In einer überraschenden Heterogenität präsentierte sich ebenfalls das von Makrophagen exprimierte ACE, das spezies- und zudem aktivierungsabhängigen Mustern folgte. Alveolarmakrophagen und andere aktivierte Makrophagen zeigten sich beim Menschen gering immunreaktiv für ACE, jedoch in keiner der untersuchten Tierarten. Eine dem Menschen vergleichbare Morphologie und stets ausgeprägte ACE-Immunreaktivität waren kennzeichnend für die epitheloidzellig granulomatöse Entzündungsreaktion des Menschenaffen bei Tuberkulose, wurden aber nur unregelmäßig und sporadisch bei Hund und Katze und nicht bei Großkatzen gefunden.

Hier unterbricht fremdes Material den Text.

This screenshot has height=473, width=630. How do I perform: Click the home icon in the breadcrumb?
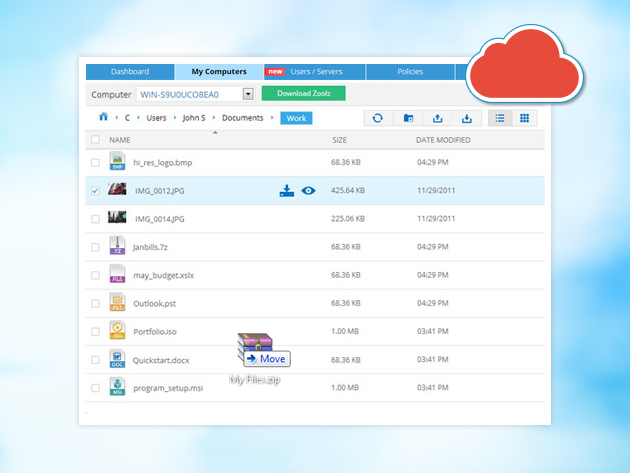(x=102, y=118)
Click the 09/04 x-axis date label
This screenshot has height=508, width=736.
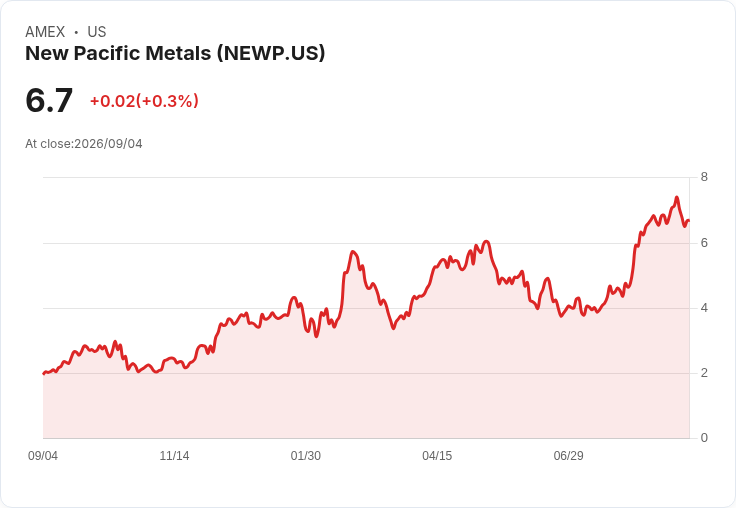43,455

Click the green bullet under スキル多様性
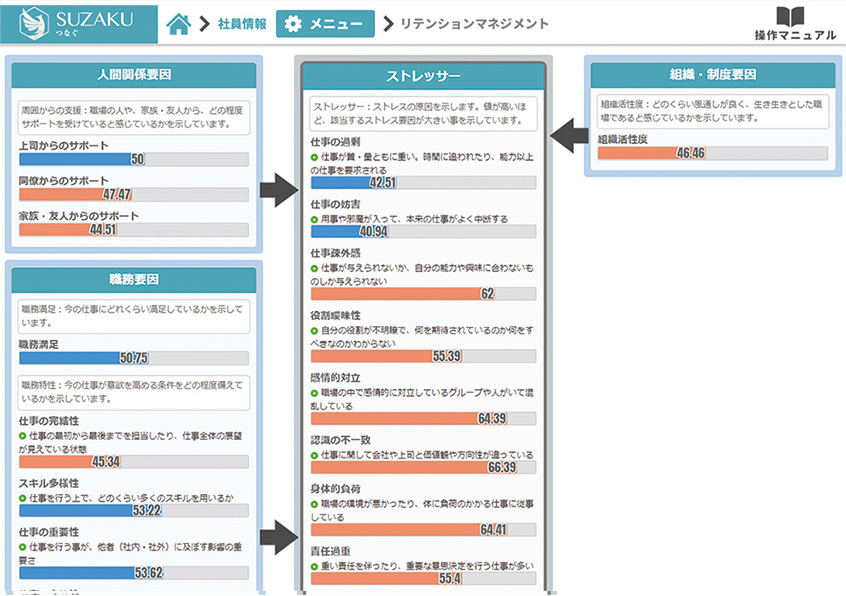coord(22,497)
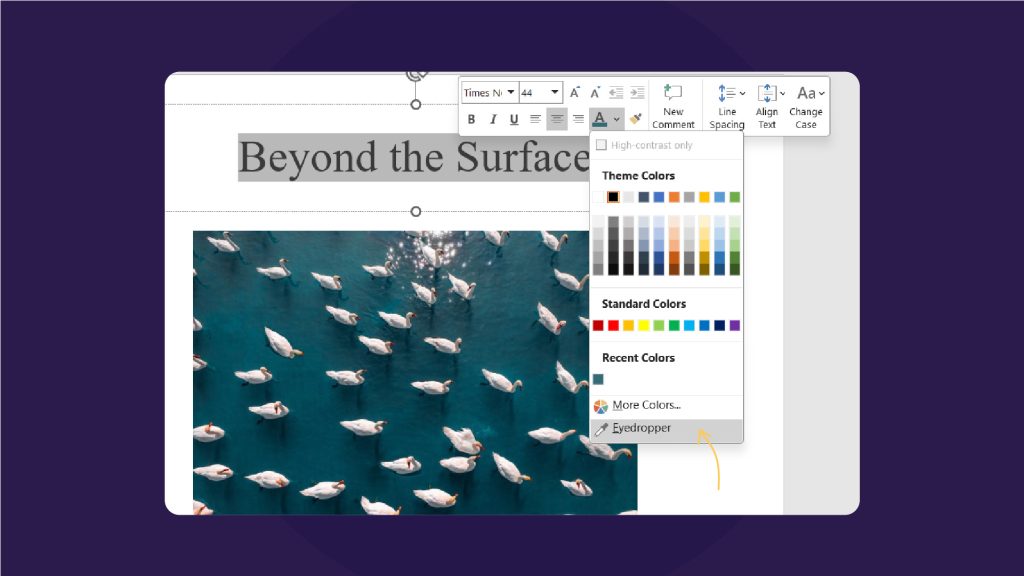Italicize the selected text

pos(493,119)
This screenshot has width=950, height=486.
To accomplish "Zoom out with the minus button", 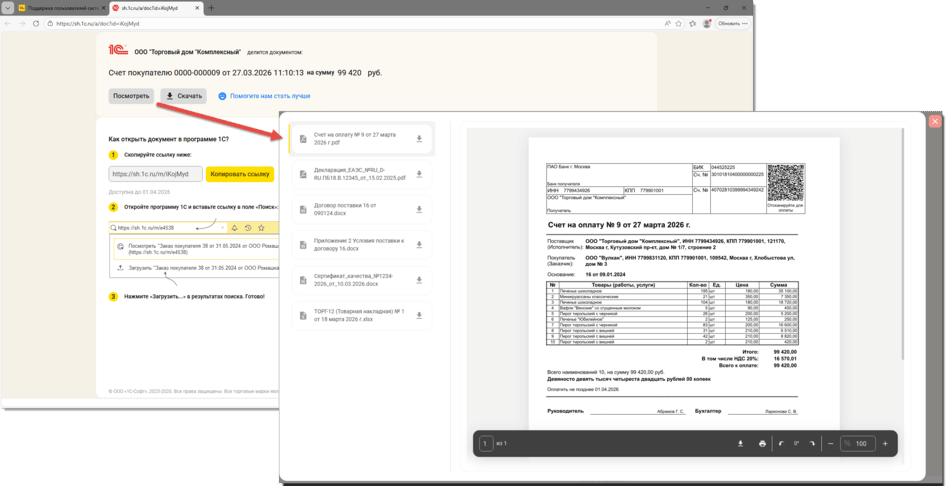I will 831,443.
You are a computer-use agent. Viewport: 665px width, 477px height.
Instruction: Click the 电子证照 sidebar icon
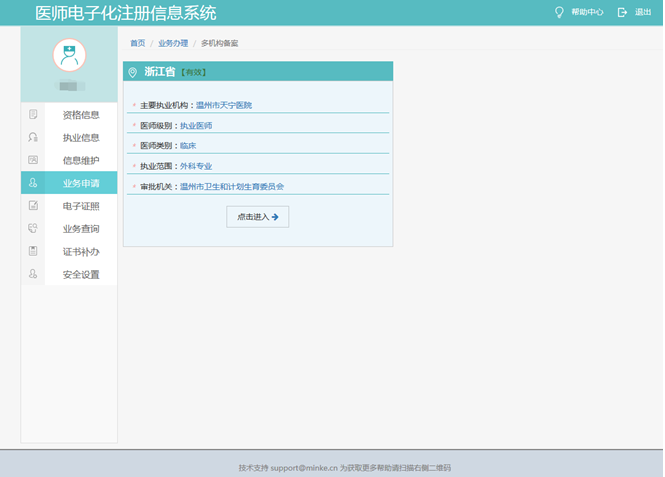pyautogui.click(x=33, y=206)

Trotz massiver Tuberkulose gehörte eine ACE-Expression bei Großkatzen offenbar nicht zu dem Reaktionsspektrum aktivierter Makrophagen, ebensowenig wie bei aktivierten Makrophagen des Kaninchens. Beim Menschen dagegen unterschieden sich Sarkoidose, Tuberkulose und Toxoplasmose nicht substanziell in der histiozytären Fähigkeit zur ACE-Expression. Die hinsichtlich zellulärer Art und Intensität faktisch gleichartigen Expressionsmuster von Sarkoidose und Tuberkulose erklären ihre unterschiedlich beschriebenen ACE-Serumspiegel nicht. Daher müssen hier andere Einflußfaktoren diskutiert werden, wie eine unterschiedliche Aktivität von Sekretasen, die das plasmatisch erfassbare ACE generieren. Die multifaktorielle Analyse ergab, dass nicht Lymphozyten, sondern die Makrophagen selbst signifikanten Einfluss auf ihre Akkumulation und ACE-Expression in der granulomatösen Entzündungsreaktion haben. Diese Befunde decken sich gut mit der kürzlich bekanntgewordenen Beziehung zwischen ACE und dem von Makrophagen gebildeten Zytokin MCP-1, das - zumindest experimentell von Angiotensin II induziert - für die Makrophagen-akkumulation verantwortlich ist und beim Menschen mit ACE-Gehalt und Ausprägungsgrad granulomatöser Gewebereaktionen korreliert. Die eigenen Befunde sprechen dafür, dass Tierarten, denen das Reaktionsspektrum mit lokal ausgeprägter ACE-Expression fehlt, tatsächlich keine vergleichbare epitheloidzellig granulomatöse Entzündungsreaktion aufbauen können.